Your CV should probably be written with the STAR method in mind. Having a clear question and a clear outcome in a project description is essential in conveying the value of a project.

This can often mean that we need to trim down a project as we explored beyond the bounds of the question we finally settled on, however, this will also often be the case in a job environment and is something to get used to. Not every avenue of exploration bears fruits.

Projects not demonstrating your skills

This problem can be twofold and often stems from not having a clear goal. But it's an additional problem you find in some project descriptions on CVs and portfolios.

How did you actually solve the problem and how do these skills relate to the job description and eventually the job you are interviewing for?

When you build a chatbot, you can alternatively go into detail with techniques, like text processing, question-answer filtering, or causal modelling. These better relate to actual applications and directly tell the person screening your resumé what you did.

Communicate Well

Choose good projects and describe them well

In the end, it's best to build a portfolio that relates to the specific domain of expertise that you want to break into as a data scientist.

Want to work in healthcare? Work on healthcare-related projects (with ethics in mind).

In case you already built a rather generic portfolio, you can always go into more detail in their description and how it relates to the job you apply for.

There are many transferrable techniques you may have used it in a different capacity to the job description. Describing and focusing on these in a project description can set you apart in the hiring process.

Frequently Asked Questions

  1. What are the common mistakes Data Scientists make while writing their resumes?

They tend to include everything related to their profile.

The resume should make the employer take notice, not turn them away. The resume has to focus on specific skills and achievements. A resume with too much information confuses recruiters on what you have to offer and often lose interest.

As a data scientist, you are responsible for many tasks. It is important to visualize the job descriptions to figure out what your resume should include.

  1. What are the must-haves for Data Scientist resumes?

The resume should have the following sections - Education, Experience, Skills, Certifications, Projects.

Education - always list the degrees you have received, the year you got them, and the name of the college or university.

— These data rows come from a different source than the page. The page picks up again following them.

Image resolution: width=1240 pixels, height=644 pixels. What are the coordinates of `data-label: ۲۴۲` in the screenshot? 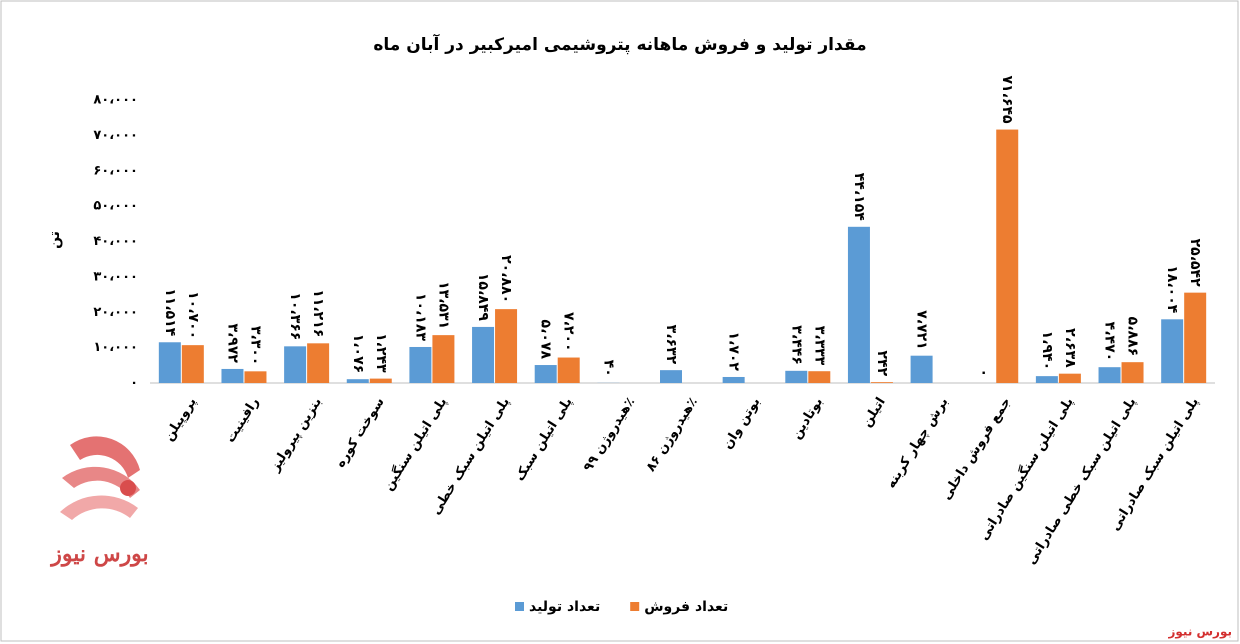 It's located at (882, 364).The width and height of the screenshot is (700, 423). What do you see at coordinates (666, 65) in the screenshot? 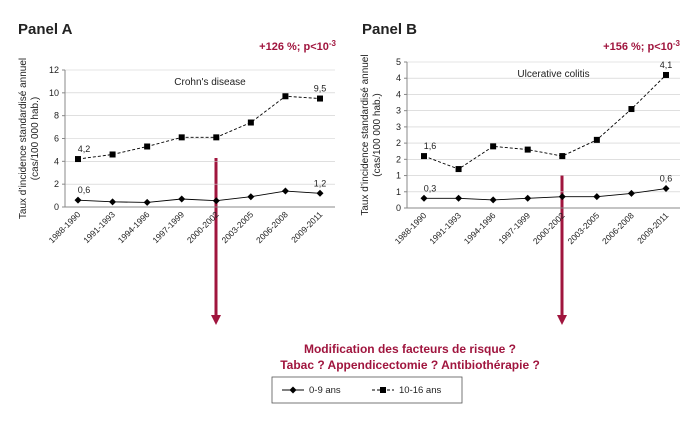
I see `data-label: 4,1` at bounding box center [666, 65].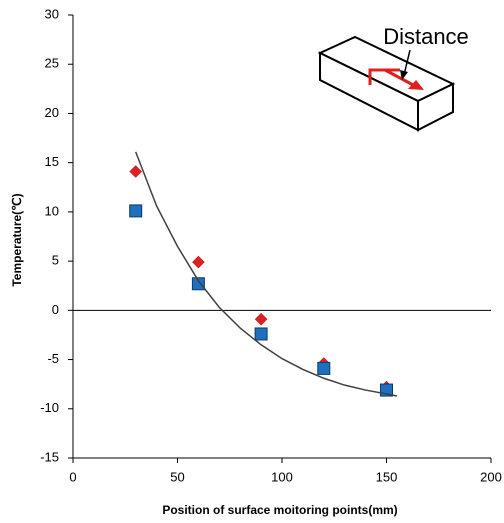 This screenshot has height=523, width=504. I want to click on x-tick-label: 200, so click(491, 476).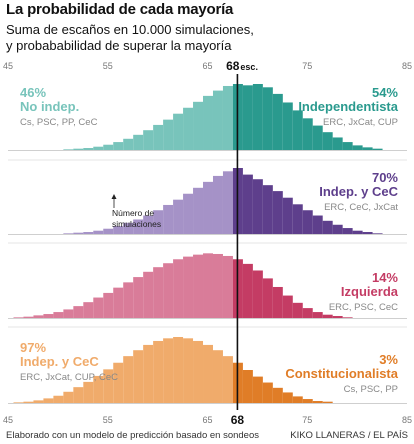 This screenshot has width=414, height=444. I want to click on x-tick-bottom-45: 45, so click(8, 420).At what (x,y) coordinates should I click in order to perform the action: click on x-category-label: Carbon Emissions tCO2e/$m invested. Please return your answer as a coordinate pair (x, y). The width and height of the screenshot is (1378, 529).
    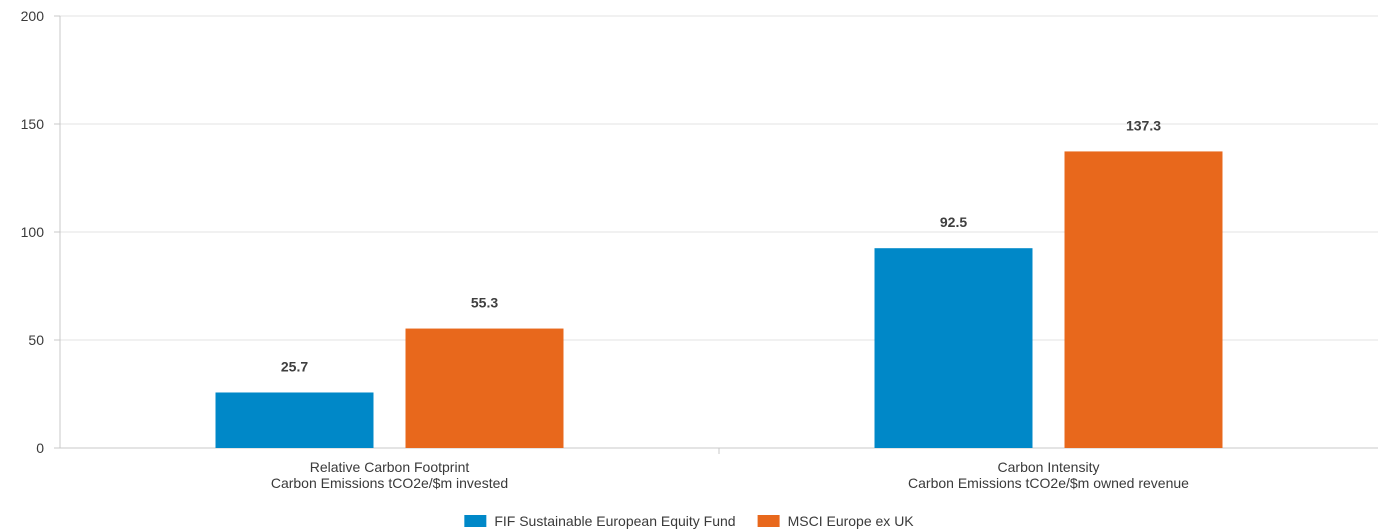
    Looking at the image, I should click on (390, 483).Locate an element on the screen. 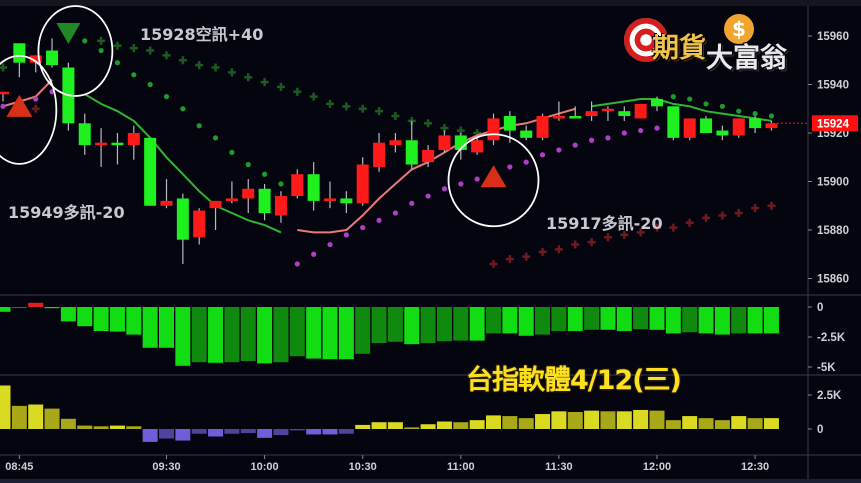  signal-label: 15949多訊-20 is located at coordinates (66, 212). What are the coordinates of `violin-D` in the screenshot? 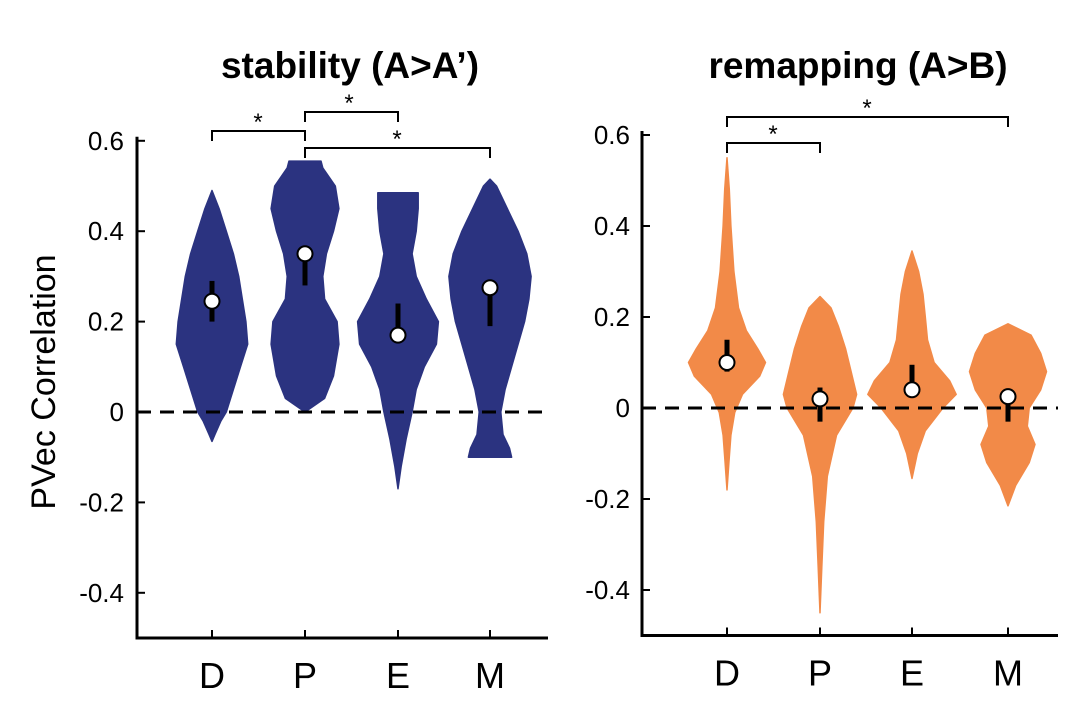 It's located at (727, 324).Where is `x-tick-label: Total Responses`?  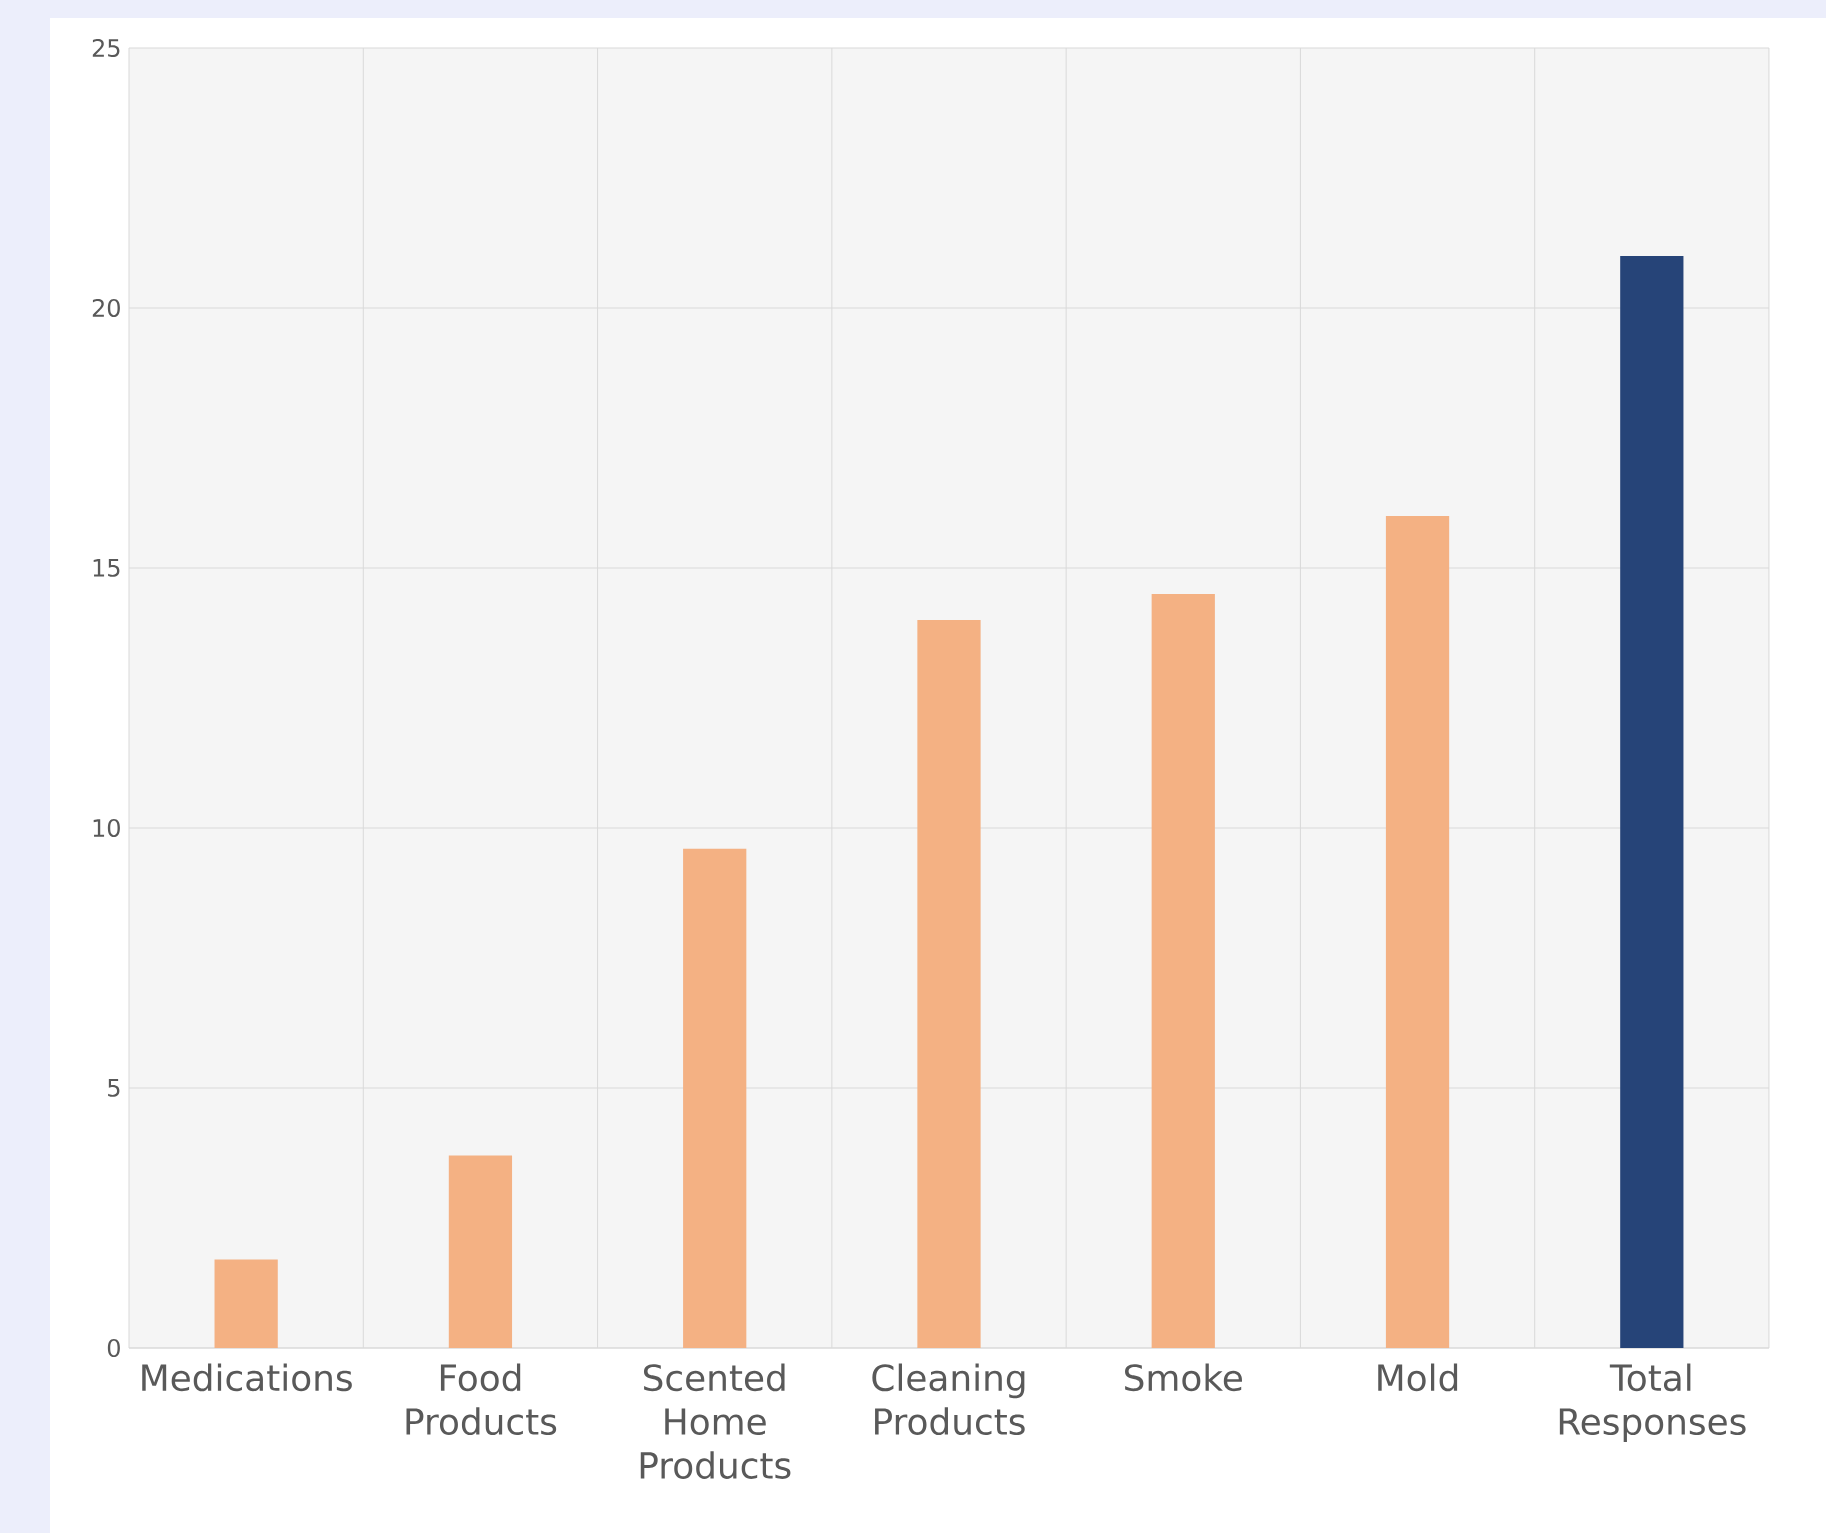
x-tick-label: Total Responses is located at coordinates (1652, 1403).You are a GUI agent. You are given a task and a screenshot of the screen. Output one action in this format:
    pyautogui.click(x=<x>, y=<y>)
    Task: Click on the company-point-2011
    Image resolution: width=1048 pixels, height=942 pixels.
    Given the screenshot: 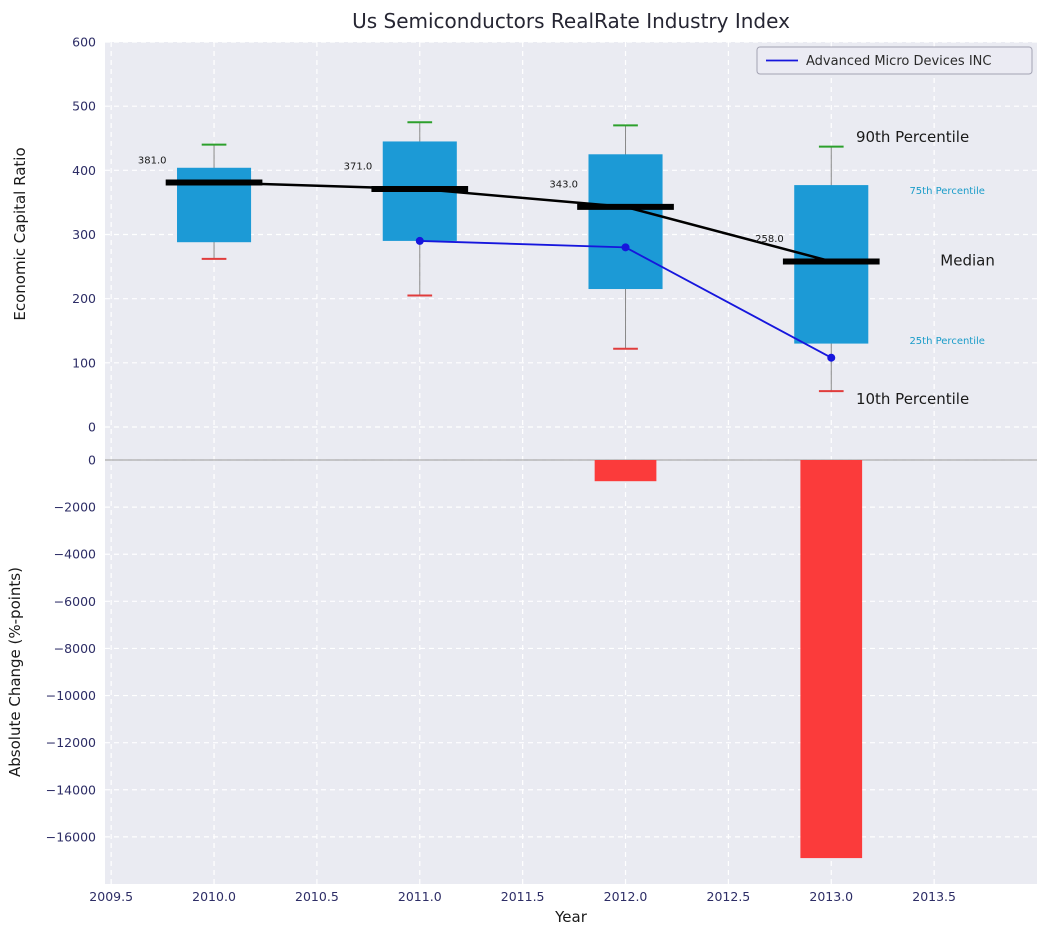 What is the action you would take?
    pyautogui.click(x=420, y=240)
     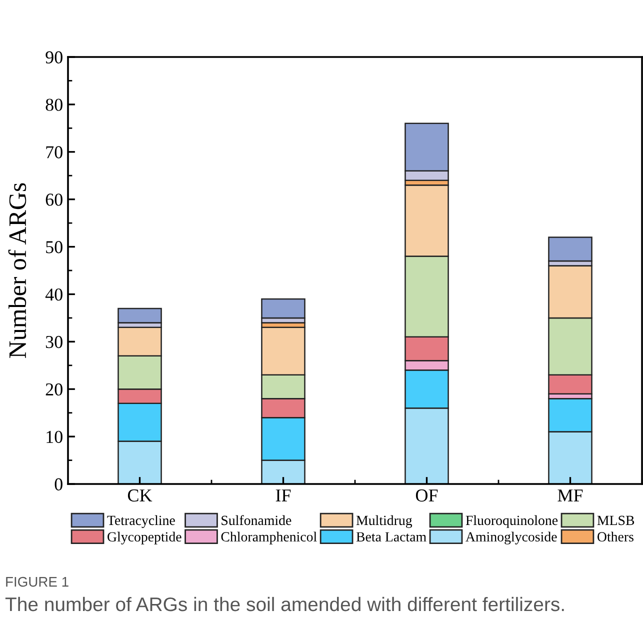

Skills - The skills section shows your skills. The first thing everyone looks at is your list of skills, so make sure your strengths specific to the job posting are listed first.

Experience - The section should start with the most recent job you had, and list all previous jobs in reverse chronological order, starting with the most recent. List your current job first.

Certifications - Only list your most recent and most important certifications. Include a verification link and the year you got it.

Projects - The section should show your accomplishments, or your contribution to a project.

  1. What are some skills you need for getting a job in Data science?

The most important skills required for the Data scientist job are

  • Computer programming knowledge.
  • Knowledge of statistical techniques & mathematics.
  • Knowledge of machine learning techniques.
  • Knowledge of Database languages like SQL.
  • Knowledge of Data visualization techniques and communication.